Jeremy Lasek, PHAA
While the eyes of the world have been on England this week as it became the first nation to lift most of its COVID-19 restrictions, health experts are also keenly watching the results of clinical trials, effectively ‘mixing and matching’ vaccine schedules.
Given the current situation in the UK with the seventh highest death toll in the world (128,823) and around 46,000 new COVID-19 cases a day (21 July), the success of the vaccination roll out is seen as the best hope of achieving the levels of herd immunity needed for a return to life as normal.

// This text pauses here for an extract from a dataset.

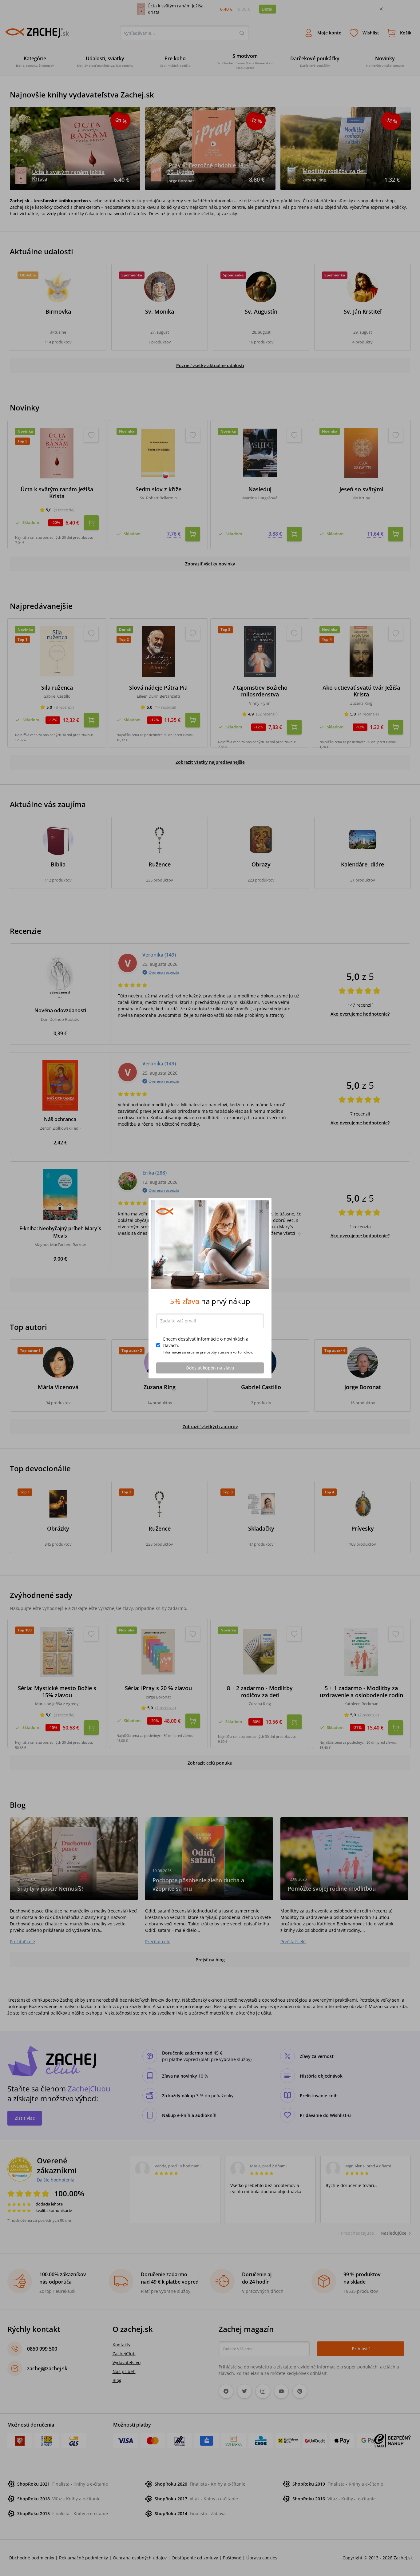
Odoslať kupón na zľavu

The UK’s vaccination program has been applauded for its speed and agility so far. Indeed, the UK has outstripped much of the world with 88% of its adult population having received at least one vaccination dose, and more than 68% have had the two doses (21 July).
COVID-19 vaccine trials
Chief Investigator of the trial, the University of Oxford’s Professor Matthew Snape, told the conference the COVID-19 Heterologous Prime Boost Study was evaluating four different combinations (or a mix and match) of prime (initial) and booster (follow-up) vaccinations: Oxford-AstraZeneca (AZ) prime and booster; Pfizer prime and booster; Oxford-AZ prime with a Pfizer booster; and vice-versa.
Professor Snape said the trial, backed by government funding was commissioned even before the first vaccines were being rolled out in England.
‘The task we were given was to look for and give greater flexibility in the delivery of the vaccines in the UK in case of disruption to supply. Would we be able to switch over to the other one mid-schedule?’ Professor Snape asked.
‘So, if you had a first dose of the Oxford-AstraZeneca vaccine and that was no longer available to you, would you be ok if your second dose was the other available vaccine, the Pfizer vaccine?’
To study the impact of the intervals between doses on immune responses, two trials were initiated over 4 and 12 weeks. The trials involved 830 volunteer participants, aged 50 and above, from eight locations across England.
The results of the trial have produced some remarkable results but Professor Snape emphasised that all combinations of the vaccines available produced excellent protection against COVID-19.
The headline finding is that the ‘mix and match’ approach to vaccination may result in an additional, more ‘robust’ protection against the COVID-19. People who received the AZ vaccine first, followed four weeks later by a Pfizer dose, produced antibody levels nine times higher than those given two back-to-back doses of the AZ vaccine.
Alternatively, those involved in the trial who were given Pfizer first and AZ second had antibody levels five times higher than those who received two doses of the AZ vaccine.
Two doses of the Pfizer vaccine produced the highest antibody levels, but the T-cell response was higher in people receiving the combination of vaccines.
‘You have to remember, AZ is a highly effective vaccine against disease alone, and indeed is 92% effective against the Delta variant when it comes to severe disease and hospitalisations,’ Professor Snape said.
Further trial results are due shortly testing the mix-and-match approach with a 12-week gap between the first and second doses, the current schedule in the UK.
Beyond that, another study, called Cov-Boost is currently testing combinations of booster shots for people who’ve received either two doses of AZ or Pfizer vaccines.
‘We are now planning ahead for the third dose booster, remembering our highest at-risk groups were vaccinated from December, and the concern is to avoid a third wave of hospitalisations this next winter.’
Professor Snape said consideration is also being given to whether the third dose of a COVID-19 vaccine could be given alongside the annual influenza vaccine.
That will be the subject of a further study involving 745 adults aged 18 and over who usually receive an annual flu vaccination.
Professor Snape told the conference, the findings of these ground-breaking trials could add much-needed flexibility to vaccination programs around the world.